**Do this**
Answer these questions from the text below about Kelly Grier and EY, giving each answer on its own line:
(a) What degree did Kelly Grier earn, and from which college?
(b) How many people do EY member firms employ in the Americas?
(c) What revenues do EY member firms generate globally?

**Quoted passage**
↓↓↓
In December of 2017, Kelly Grier was named U.S. Chairman and Managing Partner and Americas Managing Partner, officially assuming the role in July 2018. She graduated with an accounting degree from Saint Mary’s College of Notre Dame. She previously served as a member of the U.S. Department of Commerce’s National Advisory Council on Innovation and Entrepreneurship and was recognized by the World Economic Forum as a Young Global Leader. At EY, she has worked in Germany and Switzerland and was EY Americas Vice Chair of Talent, Managing Partner of the firm’s Chicago office and Region Managing Partner for the U.S. Central Region.

Firm Brief

The global EY organization (ey.com) is a leader in assurance, tax, transaction, and advisory services. In the Americas – EY’s largest area – member firms employ more than 75,000 people across 32 countries and generate $14.5 billion in revenues. Globally, EY member firms employ more than 270,000 people and generate $38.4 billion in revenues.

How do you define the EY difference and what makes this firm so special?
↑↑↑
**Information supplied**
↓↓↓
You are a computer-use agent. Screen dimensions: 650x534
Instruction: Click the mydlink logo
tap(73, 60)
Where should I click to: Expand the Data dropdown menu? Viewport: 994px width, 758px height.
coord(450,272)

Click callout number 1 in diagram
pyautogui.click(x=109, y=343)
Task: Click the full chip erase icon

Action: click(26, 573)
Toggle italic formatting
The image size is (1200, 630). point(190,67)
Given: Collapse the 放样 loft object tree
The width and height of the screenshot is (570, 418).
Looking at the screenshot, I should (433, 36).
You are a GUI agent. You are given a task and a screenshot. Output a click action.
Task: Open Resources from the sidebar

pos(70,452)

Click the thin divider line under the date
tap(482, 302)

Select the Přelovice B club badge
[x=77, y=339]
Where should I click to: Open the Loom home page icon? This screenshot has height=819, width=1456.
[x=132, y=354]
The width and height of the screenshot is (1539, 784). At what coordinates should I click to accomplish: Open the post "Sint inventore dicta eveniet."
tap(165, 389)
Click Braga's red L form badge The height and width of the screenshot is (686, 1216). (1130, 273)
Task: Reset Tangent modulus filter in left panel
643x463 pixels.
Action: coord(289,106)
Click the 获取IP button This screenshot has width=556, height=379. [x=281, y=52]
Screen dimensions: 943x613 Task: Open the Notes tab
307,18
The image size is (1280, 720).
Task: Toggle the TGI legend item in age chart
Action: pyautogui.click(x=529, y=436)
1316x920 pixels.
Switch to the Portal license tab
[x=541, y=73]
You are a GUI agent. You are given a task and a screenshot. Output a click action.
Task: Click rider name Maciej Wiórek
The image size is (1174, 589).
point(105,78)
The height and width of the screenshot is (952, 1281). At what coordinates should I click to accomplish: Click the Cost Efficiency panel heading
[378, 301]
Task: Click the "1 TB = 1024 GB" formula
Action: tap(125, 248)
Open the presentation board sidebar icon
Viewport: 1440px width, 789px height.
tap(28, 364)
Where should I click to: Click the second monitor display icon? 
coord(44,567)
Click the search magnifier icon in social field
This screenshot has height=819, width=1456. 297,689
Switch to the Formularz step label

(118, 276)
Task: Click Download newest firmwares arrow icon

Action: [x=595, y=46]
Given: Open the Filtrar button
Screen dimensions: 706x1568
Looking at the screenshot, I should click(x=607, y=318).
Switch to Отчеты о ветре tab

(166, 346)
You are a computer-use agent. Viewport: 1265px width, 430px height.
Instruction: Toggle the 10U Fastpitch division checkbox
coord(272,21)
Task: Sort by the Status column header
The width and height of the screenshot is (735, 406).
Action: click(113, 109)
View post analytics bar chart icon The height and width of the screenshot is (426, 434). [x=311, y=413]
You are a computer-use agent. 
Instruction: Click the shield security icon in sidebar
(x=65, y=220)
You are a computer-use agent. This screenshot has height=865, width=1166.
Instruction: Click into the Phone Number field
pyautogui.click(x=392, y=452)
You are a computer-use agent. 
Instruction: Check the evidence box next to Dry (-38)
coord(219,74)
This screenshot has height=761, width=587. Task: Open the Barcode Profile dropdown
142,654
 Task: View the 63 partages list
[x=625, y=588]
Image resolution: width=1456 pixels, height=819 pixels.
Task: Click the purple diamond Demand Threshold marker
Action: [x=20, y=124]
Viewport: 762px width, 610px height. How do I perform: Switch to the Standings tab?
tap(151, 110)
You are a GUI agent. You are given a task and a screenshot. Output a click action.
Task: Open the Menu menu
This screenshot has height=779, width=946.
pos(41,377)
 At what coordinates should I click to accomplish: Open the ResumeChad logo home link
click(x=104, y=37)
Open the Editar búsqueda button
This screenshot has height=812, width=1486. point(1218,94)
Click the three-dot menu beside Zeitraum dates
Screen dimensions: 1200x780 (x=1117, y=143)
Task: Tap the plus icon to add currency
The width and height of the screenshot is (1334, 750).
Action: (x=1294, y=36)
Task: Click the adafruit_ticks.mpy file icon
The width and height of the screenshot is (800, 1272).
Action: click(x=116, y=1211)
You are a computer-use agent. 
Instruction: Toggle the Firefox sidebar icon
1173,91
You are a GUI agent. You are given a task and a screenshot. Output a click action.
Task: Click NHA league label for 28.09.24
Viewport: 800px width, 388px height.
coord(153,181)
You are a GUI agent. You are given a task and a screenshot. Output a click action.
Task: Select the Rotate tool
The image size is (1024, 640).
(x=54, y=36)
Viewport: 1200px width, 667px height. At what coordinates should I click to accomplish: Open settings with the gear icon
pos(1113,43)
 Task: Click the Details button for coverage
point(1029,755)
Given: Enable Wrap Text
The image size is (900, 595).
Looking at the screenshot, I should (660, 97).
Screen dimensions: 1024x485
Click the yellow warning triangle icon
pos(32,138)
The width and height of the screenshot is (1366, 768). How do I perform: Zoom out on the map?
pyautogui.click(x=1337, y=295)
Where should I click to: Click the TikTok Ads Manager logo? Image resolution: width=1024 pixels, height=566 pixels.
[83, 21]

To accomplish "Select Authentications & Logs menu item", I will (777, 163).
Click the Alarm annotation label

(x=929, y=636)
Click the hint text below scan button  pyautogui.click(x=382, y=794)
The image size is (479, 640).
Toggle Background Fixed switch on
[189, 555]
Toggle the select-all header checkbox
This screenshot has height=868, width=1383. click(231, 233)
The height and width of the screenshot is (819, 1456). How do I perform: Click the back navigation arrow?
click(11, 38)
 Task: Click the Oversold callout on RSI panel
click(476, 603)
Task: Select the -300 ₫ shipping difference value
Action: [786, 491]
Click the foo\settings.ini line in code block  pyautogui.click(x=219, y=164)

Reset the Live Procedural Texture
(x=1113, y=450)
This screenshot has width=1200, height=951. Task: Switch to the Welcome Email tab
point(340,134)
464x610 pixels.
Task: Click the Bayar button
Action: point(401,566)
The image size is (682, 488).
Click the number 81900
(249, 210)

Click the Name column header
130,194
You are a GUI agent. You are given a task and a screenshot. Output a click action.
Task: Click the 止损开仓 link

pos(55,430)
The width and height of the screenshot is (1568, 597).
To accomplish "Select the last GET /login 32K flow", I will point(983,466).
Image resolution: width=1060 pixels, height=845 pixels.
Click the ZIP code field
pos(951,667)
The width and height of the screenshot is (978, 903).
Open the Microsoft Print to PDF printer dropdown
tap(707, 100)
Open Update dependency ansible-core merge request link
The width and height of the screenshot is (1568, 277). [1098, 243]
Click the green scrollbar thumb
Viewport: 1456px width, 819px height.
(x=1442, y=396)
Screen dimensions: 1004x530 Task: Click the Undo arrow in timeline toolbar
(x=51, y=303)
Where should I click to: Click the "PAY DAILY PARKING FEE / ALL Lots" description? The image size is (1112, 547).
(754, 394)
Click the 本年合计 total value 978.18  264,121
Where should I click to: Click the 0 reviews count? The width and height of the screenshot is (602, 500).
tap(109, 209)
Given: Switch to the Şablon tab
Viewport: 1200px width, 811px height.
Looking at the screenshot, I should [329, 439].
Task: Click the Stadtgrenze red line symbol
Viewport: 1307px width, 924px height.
↑↑↑
**Written answer**
(a) An accounting degree from Saint Mary’s College of Notre Dame
(b) More than 75,000
(c) $38.4 billion